Start of Study text

Thursday, April 24, 2014
Student faces discipline for bringing pellet gun to school
A student will face academic discipline for bringing a pellet gun to Yarmouth High School on Thursday, the principal said.
Principal Ted Hall notified students and parents in an email message detailing the 10 a.m. incident. The gun contained no pellets or propellant.
"I feel it is very important for parents and students to know the facts concerning any issue that involves weapons in our school," Hall wrote. "This is one way we can continue to maintain a safe school."
The student was pulled from a class, searched and found to have a pellet gun that looked like a handgun, Hall wrote.
Hall said a second pupil had notified an assistant principal of the possible presence of a weapon. Students and staff were not in any danger, Hall said in a telephone interview Friday.
Police were notified and confiscated the weapon, Hall said. Hall said federal privacy law prohibited him from disclosing details about the student.
School policy allows Hall to suspend the student or recommend expulsion.
16 hospitals given 'A' rating, three a 'B' and one a 'C'
Sixteen Maine hospitals received an "A" rating for hospital safety from The Leapfrog Group, an independent national nonprofit run by employers and other large purchasers of health benefits.
Another three Maine hospitals received a "B" rating, while York Hospital got a "C," according to the Leapfrog Group website. The results for the Hospital Safety Score were announced this week.
The study by the Leapfrog Group found that out of 49 states, Massachusetts and Maine have the most "A" grade hospitals at 83 and 80 percent, respectively. New Mexico fell to the bottom of the list with only 7 percent of its hospitals getting an "A."
The scores were awarded based on publicly available safety data on a hospital's ability to keep patients free from infections, injuries, and medical and medication errors. At least 180,000 patients are killed every year from errors, accidents, injuries and infections in American hospitals, Leapfrog Group said.

End of Study text
Start of Provided material

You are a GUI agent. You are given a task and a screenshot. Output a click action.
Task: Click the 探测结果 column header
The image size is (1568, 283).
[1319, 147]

End of Provided material

§ Tasks and exercises:
1 - Please copy the Maine news page word for word, from "The scores were" to "Leapfrog Group said.".
2 - Extend the Maine news page, picking up right after its final sentence.

§ Answers to the exercise:
1 -
The scores were awarded based on publicly available safety data on a hospital's ability to keep patients free from infections, injuries, and medical and medication errors. At least 180,000 patients are killed every year from errors, accidents, injuries and infections in American hospitals, Leapfrog Group said.

2 -
To see the full list of Maine hospitals and their ratings, click here.
Man charged for using lit cigarette to burn two kids
A Houlton man has been charged with using a lit cigarette to burn two children he was teaching to meditate.
Police on Thursday said Adam Maguire, 28, was charged with two counts of domestic violence assault, two counts of endangering the welfare of a child and violating conditions of release.
Chief Butch Asselin tells the Bangor Daily News that Maguire burned the children at his home last Sunday in their upper back and neck areas "in an attempt to show them pain compliance while meditating."
Maguire's girlfriend told police she and Maguire were showing the children meditation techniques to help with their ADHD. The children were told that when you clear your mind, you are no longer susceptible to pain.
The children are now in the care of relatives.
Vendor mistake knocks out state's computer network
Much of the Maine state government's computer network was down for about three hours Friday because of a mistake by the vendor that provides system maintenance, a state spokeswoman said.
Jennifer Smith, spokeswoman for the Department of Administrative and Financial Services, said FairPoint Communications was doing maintenance on the system when "human error" caused the system to go down. Initially, there were reports of sporadic outages at 11 a.m.